La (bonne) titrisation amorce son retour en France

Par Christine Lejoux  |   |  769  mots
Le véhicule de titrisation de créances de PME créé par cinq banques françaises a émis pour 2,65 milliards d'euros le 11 avril. REUTERS.
Cinq banques françaises viennent de créer un véhicule de titrisation des créances aux PME et aux ETI. L’objectif : faciliter l’accès des banques aux liquidités et, par ricochet, favoriser le crédit aux entreprises.

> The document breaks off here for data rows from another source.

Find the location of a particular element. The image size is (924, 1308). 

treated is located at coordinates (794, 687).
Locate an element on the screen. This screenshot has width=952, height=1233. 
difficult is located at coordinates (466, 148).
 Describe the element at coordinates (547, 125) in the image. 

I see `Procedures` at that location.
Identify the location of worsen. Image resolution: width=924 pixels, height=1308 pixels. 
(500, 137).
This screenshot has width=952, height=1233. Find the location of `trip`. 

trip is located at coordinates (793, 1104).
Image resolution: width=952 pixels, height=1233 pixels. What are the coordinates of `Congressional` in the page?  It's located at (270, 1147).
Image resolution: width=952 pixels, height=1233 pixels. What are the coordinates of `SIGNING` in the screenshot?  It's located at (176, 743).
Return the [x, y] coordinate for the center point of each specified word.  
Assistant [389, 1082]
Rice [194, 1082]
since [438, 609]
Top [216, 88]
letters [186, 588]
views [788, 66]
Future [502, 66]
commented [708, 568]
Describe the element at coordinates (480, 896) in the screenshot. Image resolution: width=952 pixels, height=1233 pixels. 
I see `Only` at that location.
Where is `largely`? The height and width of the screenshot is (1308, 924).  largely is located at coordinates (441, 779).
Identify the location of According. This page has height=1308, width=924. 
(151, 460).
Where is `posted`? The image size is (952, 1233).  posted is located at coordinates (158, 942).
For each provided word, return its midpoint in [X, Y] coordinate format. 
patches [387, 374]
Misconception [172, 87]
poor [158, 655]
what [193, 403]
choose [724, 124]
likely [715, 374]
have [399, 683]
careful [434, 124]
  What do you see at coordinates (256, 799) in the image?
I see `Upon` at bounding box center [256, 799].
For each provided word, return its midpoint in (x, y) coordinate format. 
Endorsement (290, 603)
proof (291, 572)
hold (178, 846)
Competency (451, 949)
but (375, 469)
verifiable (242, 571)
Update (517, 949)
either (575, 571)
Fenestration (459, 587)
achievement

La titrisation, c'est un peu comme le cholestérol, il y a la bonne et la mauvaise. Si la mauvaise, avec ses amalgames d'actifs sains et de crédits toxiques, a été à l'origine de la crise des "subprimes" (crédits hypothécaires américains à risque), en 2007, la bonne peut au contraire représenter un outil très intéressant de financement de l'économie.

En effet, la titrisation consiste, pour les banques, à transformer des créances en titres cédés à des investisseurs sur les marchés. Ce qui permet aux banques de récupérer des fonds susceptibles d'être utilisés sous la forme de nouveaux prêts, lesquels viendront financer l'investissement et, partant, la croissance économique. C'est d'ailleurs pourquoi, du commissaire européen Michel Barnier au président de la BCE Mario Draghi, un nombre croissant de voix s'élèvent en faveur d'un retour de la titrisation, de bonne qualité s'entend.

 Une première émission de 2,650 milliards d'euros

A cet égard, la création par cinq banques françaises d'une société de titrisation de créances aux PME, annoncée vendredi 11 avril par la Fédération bancaire française (FBF), pourrait être regardée avec intérêt à l'étranger. Vendredi, ce véhicule ad hoc créé par BNP Paribas, la Société générale, BPCE (Banque Populaire Caisse d'Epargne), le Crédit agricole et HSBC France a procédé à une première émission, pour 2,650 milliards d'euros, de Euro Secured Notes (ESN). Il s'agit là de titres d'un genre nouveau, qui présentent la particularité d'être adossés à des prêts consentis par les cinq banques en question à des PME et à des ETI (entreprises de taille intermédiaire).

Ces titres ne sont pas notés par des agences de notation mais les créances auxquelles ils sont adossés "présentent une note élevée dans l'échelle de cotation de la Banque de France", souligne la FBF. Au passage, la Banque de France est l'une des rares banques centrales européennes à effectuer ce type de notation, si bien que ce système de titrisation des créances sur les PME ne devrait pas être aisé à répliquer dans d'autres pays.

Une ressemblance avec les "covered bonds"

Non seulement les ESN sont adossés à des créances bien notées par la Banque de France, mais le véhicule qui les émet est de plus compartimenté par banque. Autrement dit, le détenteur d'ESN d'une banque A ne risquera pas d'être "contaminé" par les difficultés éventuelles d'une banque B. En outre, les ESN se rapprochent des "covered bonds" (obligations sécurisées), dans la mesure où ils offrent à leur détenteur un système de double recours, sur la banque qui a "originé" le titre et sur les actifs sous-jacents.

"La place de Paris a défini les caractéristiques des ESN selon des standards élevés de transparence, de simplicité et de sécurité, favorisant ainsi une titrisation de haute qualité", insiste la FBF. De fait, Les ESN s'inscrivent dans la titrisation dite "déconsolidante" promue par le gouverneur de la Banque de France Christian Noyer, qui consiste pour la banque à garder une partie du risque lié à la créance mise sur le marché. Ainsi, les créances titrisées vendredi restent gérées par les groupes bancaires ayant accordé les crédits et les titres émis ne sont pas découpés en tranches.

Favoriser le financement des entreprises

Sous la coordination de la Banque de France, la place financière de Paris travaillait depuis 2011 sur ce projet. L'objectif : faciliter l'accès des banques françaises à la liquidité, en leur permettant d'utiliser de nouveaux actifs - en l'occurrence, les prêts aux PME - comme collatéral sur le marché interbancaire et auprès de l'Eurosystème. Mais les discussions avec ce dernier sont encore en cours. Pour le moment, les banques françaises ne peuvent utiliser les ESN pour se refinancer qu'auprès de la Banque de France et d'autres banques privées.

 En tout état de cause, avec cette initiative, "la Banque de France fait d'une pierre deux coups car le fait de rendre les prêts aux PME plus facilement monétisables devrait inciter les banques à consentir davantage de crédits aux petites et moyennes entreprises", estime un banquier français. La FBF n'en doute pas, qui souligne que "la place de Paris se dote des instruments permettant de favoriser le financement des entreprises par une plus grande liquidité conférée aux créances, et donc de favoriser la croissance et l'emploi."